The Navy is reduced to three Frigates, and a few small vessels, who are generally in Port, for want of hands to man them.

The Treasury is entirely empty and the finances are at the lowest Ebb. The Public Debt inclusive of Paper emitted by Congress, and the Colonies, Loan Office Certificates, and Arrears due to the Army, Commissaries and Quarter Masters amounts to upwards of Four hundred Million of Paper Dollars. Congress have lost all Confidence and, Credit with the People, who have been too often deceived and duped by them to pay any regard to their promises in future, the different Provinces have very little more Credit with the People than Congress.

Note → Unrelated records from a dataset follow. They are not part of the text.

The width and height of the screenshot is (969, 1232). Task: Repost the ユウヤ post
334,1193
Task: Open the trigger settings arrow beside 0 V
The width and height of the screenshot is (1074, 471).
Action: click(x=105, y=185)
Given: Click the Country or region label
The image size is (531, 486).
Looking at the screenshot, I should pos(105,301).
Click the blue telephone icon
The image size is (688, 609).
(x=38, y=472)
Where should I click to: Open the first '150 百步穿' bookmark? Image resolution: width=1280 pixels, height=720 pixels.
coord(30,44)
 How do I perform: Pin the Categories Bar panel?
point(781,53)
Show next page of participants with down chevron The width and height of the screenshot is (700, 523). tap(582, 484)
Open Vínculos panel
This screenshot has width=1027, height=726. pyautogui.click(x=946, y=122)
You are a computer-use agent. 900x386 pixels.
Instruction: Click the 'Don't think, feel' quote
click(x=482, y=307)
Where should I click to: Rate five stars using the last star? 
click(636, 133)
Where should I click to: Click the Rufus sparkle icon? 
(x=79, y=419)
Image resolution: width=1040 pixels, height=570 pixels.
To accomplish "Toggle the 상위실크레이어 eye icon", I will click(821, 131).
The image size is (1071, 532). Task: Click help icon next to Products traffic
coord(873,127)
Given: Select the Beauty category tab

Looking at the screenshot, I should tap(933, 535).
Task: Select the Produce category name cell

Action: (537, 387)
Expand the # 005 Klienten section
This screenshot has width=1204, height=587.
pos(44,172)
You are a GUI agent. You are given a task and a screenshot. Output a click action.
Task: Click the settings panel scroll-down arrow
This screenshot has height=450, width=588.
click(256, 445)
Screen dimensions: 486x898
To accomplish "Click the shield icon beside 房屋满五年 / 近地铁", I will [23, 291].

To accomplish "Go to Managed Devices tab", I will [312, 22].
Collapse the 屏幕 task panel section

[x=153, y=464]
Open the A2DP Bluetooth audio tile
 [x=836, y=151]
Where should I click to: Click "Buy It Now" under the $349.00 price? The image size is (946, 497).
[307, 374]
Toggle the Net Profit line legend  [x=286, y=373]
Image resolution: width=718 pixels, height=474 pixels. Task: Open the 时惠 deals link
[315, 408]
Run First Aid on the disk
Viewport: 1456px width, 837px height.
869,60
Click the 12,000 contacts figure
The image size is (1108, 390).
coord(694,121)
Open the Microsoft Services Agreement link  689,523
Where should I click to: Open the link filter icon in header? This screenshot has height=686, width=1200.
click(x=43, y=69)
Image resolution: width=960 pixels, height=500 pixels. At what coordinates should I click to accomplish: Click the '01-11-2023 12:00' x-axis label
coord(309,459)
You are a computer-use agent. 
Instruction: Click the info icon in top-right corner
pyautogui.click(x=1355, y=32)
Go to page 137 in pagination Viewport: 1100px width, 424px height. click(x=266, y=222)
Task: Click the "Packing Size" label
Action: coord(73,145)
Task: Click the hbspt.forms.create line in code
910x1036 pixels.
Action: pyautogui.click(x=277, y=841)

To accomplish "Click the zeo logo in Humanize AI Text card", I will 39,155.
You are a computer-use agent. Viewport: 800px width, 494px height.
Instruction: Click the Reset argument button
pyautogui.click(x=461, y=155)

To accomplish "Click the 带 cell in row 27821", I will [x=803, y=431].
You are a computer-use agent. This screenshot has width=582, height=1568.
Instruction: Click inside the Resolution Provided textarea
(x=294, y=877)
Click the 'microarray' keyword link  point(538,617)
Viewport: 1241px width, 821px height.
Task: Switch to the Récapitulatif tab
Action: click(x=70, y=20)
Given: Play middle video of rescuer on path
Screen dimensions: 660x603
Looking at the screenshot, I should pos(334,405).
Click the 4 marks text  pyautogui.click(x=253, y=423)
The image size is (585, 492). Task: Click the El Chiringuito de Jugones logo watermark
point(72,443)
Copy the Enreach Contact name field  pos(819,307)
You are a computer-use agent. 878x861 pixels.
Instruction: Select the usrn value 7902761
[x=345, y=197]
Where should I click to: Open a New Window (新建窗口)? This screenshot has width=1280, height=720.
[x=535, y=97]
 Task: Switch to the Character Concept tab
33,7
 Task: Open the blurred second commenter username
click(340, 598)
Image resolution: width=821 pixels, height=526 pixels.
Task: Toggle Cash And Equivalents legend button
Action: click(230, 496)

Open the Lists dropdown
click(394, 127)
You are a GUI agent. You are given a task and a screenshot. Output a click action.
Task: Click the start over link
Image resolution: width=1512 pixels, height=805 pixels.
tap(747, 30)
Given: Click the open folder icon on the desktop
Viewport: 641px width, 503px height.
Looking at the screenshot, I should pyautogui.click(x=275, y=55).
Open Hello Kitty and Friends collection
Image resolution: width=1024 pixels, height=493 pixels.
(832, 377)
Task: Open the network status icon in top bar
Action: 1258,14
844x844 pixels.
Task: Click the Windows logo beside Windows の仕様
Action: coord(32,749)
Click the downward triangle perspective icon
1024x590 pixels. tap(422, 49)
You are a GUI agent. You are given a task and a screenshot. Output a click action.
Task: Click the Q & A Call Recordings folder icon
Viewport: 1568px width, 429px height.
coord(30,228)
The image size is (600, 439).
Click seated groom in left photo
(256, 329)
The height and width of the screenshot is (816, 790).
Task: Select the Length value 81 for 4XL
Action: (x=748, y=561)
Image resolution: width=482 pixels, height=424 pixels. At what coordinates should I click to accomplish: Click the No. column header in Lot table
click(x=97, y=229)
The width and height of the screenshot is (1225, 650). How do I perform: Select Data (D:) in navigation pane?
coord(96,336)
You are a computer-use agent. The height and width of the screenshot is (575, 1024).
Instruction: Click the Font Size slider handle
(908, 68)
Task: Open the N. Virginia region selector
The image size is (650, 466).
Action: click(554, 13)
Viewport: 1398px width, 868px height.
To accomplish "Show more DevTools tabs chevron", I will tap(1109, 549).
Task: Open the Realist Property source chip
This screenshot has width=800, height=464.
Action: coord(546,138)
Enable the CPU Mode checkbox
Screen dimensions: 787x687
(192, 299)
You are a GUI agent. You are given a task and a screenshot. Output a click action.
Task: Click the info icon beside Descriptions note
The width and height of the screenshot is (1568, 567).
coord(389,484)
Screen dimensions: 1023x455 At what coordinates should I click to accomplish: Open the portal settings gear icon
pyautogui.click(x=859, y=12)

Their late Emissions of Paper for the payment of which they have given every possible Security, can hardly be said to have any Currency, and is Depreciating Rapidly.

As the result of their Distresses the Eyes of the People are in general opened, they Feel their Error and look back with Remorse to their once happy Condition, and most ardently wish for a reconciliation on Terms safe and honorable to both countries. Many would Return to it with implicit Confidence. Some doubt the Sufficiency of the Powers of the present Commissioners to Offer or Accept Terms for an Established accommodation. It would serve very good uses if the commissioners have Authority for it, to Signify, that the Colonies upon returning to their obedience, shall be restored to their obedience, shall be restored to their Antient Condition with Respect to their Charter, Rights, and Privileges, Civil and Religious, free from British Taxation, and to Invite to Negociation for General Regulations. It will increase the number of Advocates for the reunion.

But the best step is to Vest Commissioners with Decisive Powers on such Settlement as Great Britain may be willing to Establish. There will always be Jealousies seen while a Power is Reserved to Great Britain to approve or disapprove, what Her Commissioners have done. With power in a Sett of Commissioners to bind the Nation as firmly as she would bind herself, by Future Acts of Parliament, I am of opinion that a Pacification would immediately take place.

But should the Artful and Designing who have assumed the Reins of government, continue to have sufficient Influence to mislead the Minds of the People, and continue the Opposition to Government, I am Clearly of Opinion that, an addition of Ten thousand Troops to the American army (including those who may be on their way to America) will be a sufficient Force under the Direction of an Officer of the Experience and abilities of Sir Henry Clinton to put a period to the Contest in the Course of the next Campaign.

I have forgot to mention that the want of Provision in the Army is not owing to the Scarcity of Provision in the country, But to the weakness of the Usurpation in every Colony, without Money or Credit Supplies must be Collected by Force and Terror, wherever the Army are they take without opposition. But this force acts against Itself by Creating internal Enemies, and by making Friends to Great Britain. It is One of the Principal Saps hourly undermining the Strength of the Rebellion.

N. B. In the foregoing Estimate the French Troops at Rhode Island who amount to about 5000 Effectives are not Included.